Fatigued on fine art, Garvey once again turned to rap as a way to pragmatically differentiate herself from her peers, to put distance between herself and a scene she no longer necessarily wanted to play in. “I was really embarrassed at first,” she says, “because obviously art school is like the most white washed place ever. Everything is like punk, and fucking witch house, and nobody’s like listening to rap in art school … well maybe now, for like ironic reasons or something. I straight up talked to one dude in one of my classes, and he was like ‘I love Gucci!’ and I was like no way, I’ve never met anyone else at this school who was into Gucci. And he’s like ‘yeah, actually I got into him through Salem, they did this remix … ‘ and I’m like dude, you had hit the nail on the head.”
Pulled to various pieces at SAIC, the ground work was laid for her art now, which feeds primarily on the juxtaposition of trivial or aesthetic subject matter with the decadence and presentation afforded to more “serious” forms of art. “I just got like burnt out about doing serious art, or shit about like emotions, and I was at a stand still,” she explains. “I have to do something, because I’m here, and I’m paying money to do art. So, I did this illustrated version of “Juicy.” I was like oh my God, people are going to think I’m such a lame teeny-bopper, like some sort of TMZ reader or something, but some people liked it so I was like alright, I guess this is something I can keep going with.”
She is unafraid to continue working with hip-hop themes thanks to a refreshingly practical position on the potential of her being type cast. “I’m totally with it, honestly. Even if I am pigeon holed, it’s not like there’s an end to what I can do with it,” she says. Aside from her attention garnering Illuminati portraits, wherein artists and lyrics are depicted stepped in occult imagery, she has already begun work on two new projects, a set of tarot cards featuring Chicago rapper from the drill scene to Do or Die and an illustrated book tying Future with greek mythology, an inspiration she received upon noting that the rapper’s album Pluto, aside from the obvious astronomical reference, is also the Roman name for Hades, God of the Underworld.
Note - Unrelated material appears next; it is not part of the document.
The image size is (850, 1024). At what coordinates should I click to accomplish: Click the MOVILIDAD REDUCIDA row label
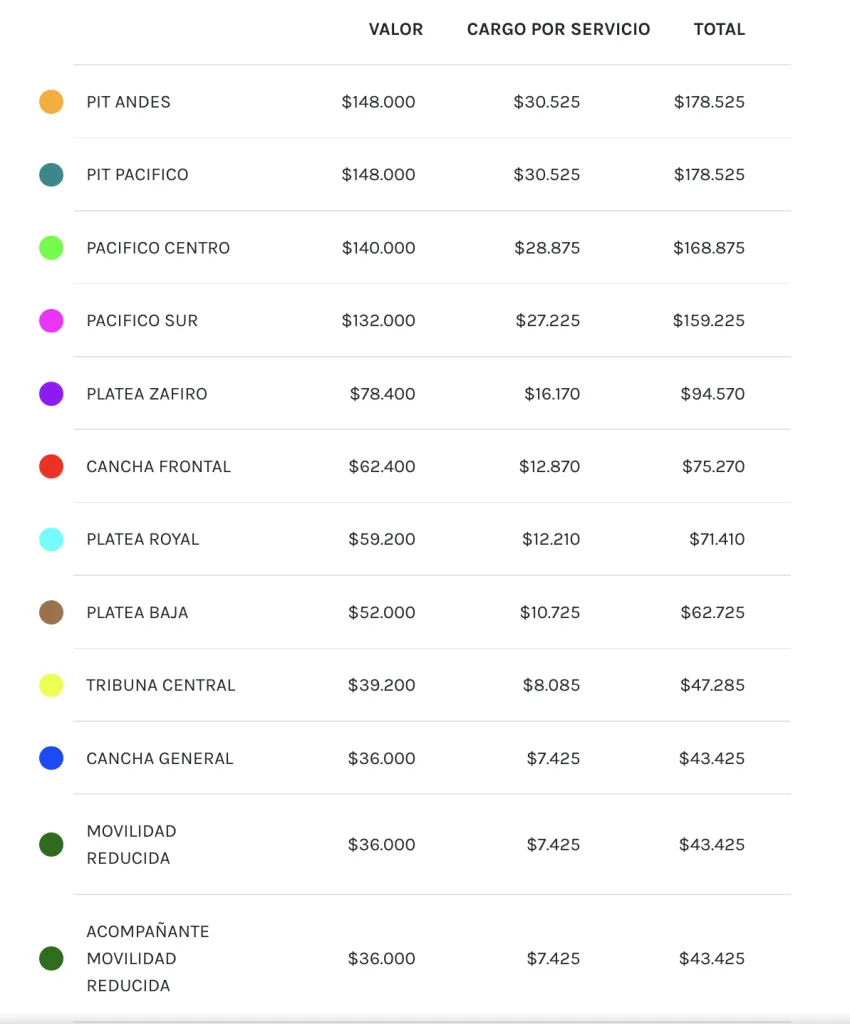131,844
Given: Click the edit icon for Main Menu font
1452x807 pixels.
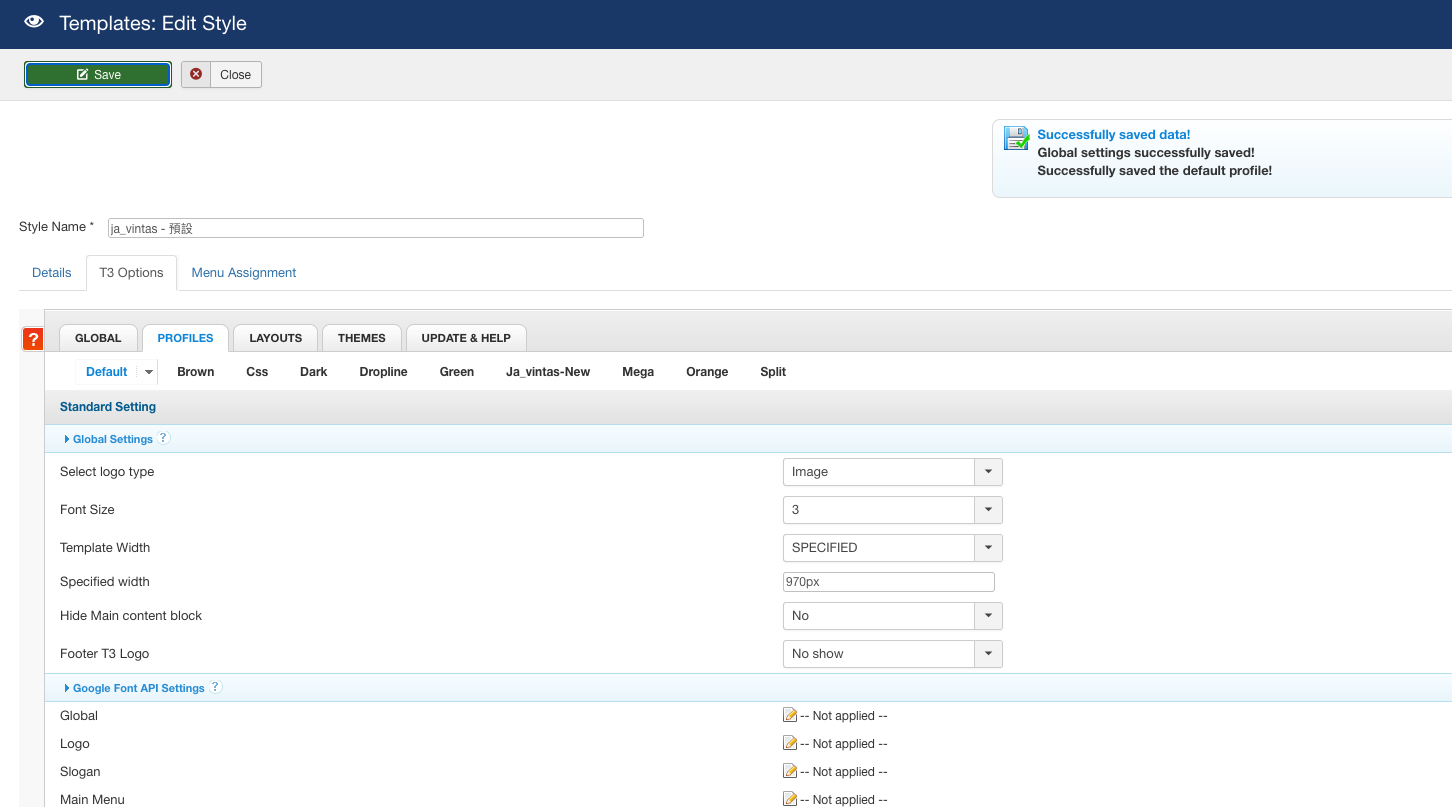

Garvey’s pieces reverberate so well because hip-hop, for all of its pomp and circumstance and lofty political ideals, in the end is often as ludicrous as any other art form, if not more so. Drake and Kanye West rendered dripping in sinister atmosphere and garnished with Illuminati symbols and lyrics not only plays with the notion of the rapper-cum-New World Order harbinger but simultaneously reinforces it; seeing Yeezy unflinchingly portrayed with the accoutrements of power, the ridiculousness of the conspiracy theories begins to waver, battered by the Beautiful Violence of her aesthetic persuasion, until one is thinking about how well those bars interplay with the mythology and begins connecting the dots, both real and fabricated, in an attempt to realize the picture she is giving you.
It’s a simple prayer inscribed in an unassuming serifed font within twin triangles directly below the glass lip of the votive candle and directly above the image of a man whose body and visage bears the scars of an unusually savage existence, a small plea to a benevolent God in a constantly expanding universe: “Free Gunplay.” The rapper, whom Garvey adores–on the day it came out, she listened to “Jump Out,” which she describes as nothing but “gun shots and women screaming,” over and over again in her room until her neighbors had to come knocking–adorns but one of her votive candles, where saints, the Madonna, and the Sacred Heart are replaced by Ghostface Killah, Lisa Lopez, and R. Kelly. They are currently being arranged on a table in her apartment, an artist’s residence, with contractor white walls and hard wood floors and various textures, shapes, and colors strewn about, and she is telling me how they have affected her reputation in the neighborhood. “I go to the same little Mexican grocery store every time to get the candles, and I’m pretty sure they think I’m practicing witch craft,” she laughs.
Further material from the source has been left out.